Infoworks 5.3.1
Onboard Data

Introduction

Data Onboarding is the first step to perform data analytics on Infoworks. Onboarding refers to the process of ingesting data from various sources like RDBMS databases, structured files, SalesForce databases, and data from cloud storage like S3, into a single data lake, keeping the data synchronized with the sources, and maintained within a data governance framework.

Data Onboarding

Data ingestion and synchronization into a cloud or big data environment is harder than most people think. Loading large volumes of data at high speed and managing the incremental ingestion and synchronization of data at scale into an on-premise or cloud data lake can present significant technical challenges.

Data onboarding with Infoworks automates the following:

  • Data Ingestion - from all enterprise and external data sources,
  • Data Synchronization - CDC (Changed Data Capture) to keep data synchronized with the source,
  • Data Governance - cataloging, data lineage, metadata management, audit, and history.

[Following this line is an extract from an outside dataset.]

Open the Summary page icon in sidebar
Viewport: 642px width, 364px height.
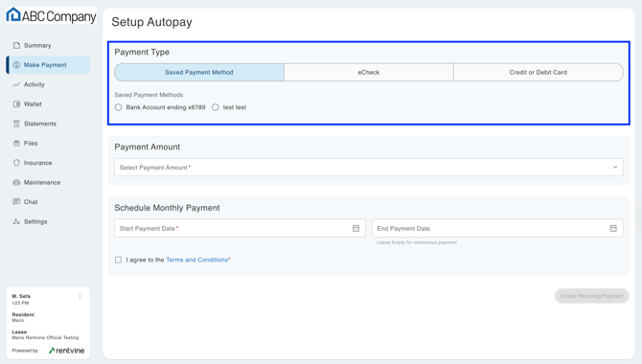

Infoworks automates data onboarding for batch and streaming.

Infoworks Onboarding Architecture

The Infoworks onboarding process is illustrated here:

  • Infoworks ingests data from data sources using Spark jobs. Your source can be an RDBMS database like Oracle, or a structured file like CSV or an application database like Salesforce. File sources can be located in a file system like DBFS or cloud object storage like S3. You can also parallelize the process of reading data from the sources for faster ingestion. Infoworks supports inter-table and intra-table parallelization.
  • Before reading the source data, Infoworks crawls the source metadata which includes a list of all the tables, table definitions, column names, and column data types. All metadata are automatically tracked and cataloged.
  • The data read is processed using Spark as the processing engine. On-demand clusters are automatically launched and data is split into multiple processes on different worker nodes, running concurrent executions in parallel.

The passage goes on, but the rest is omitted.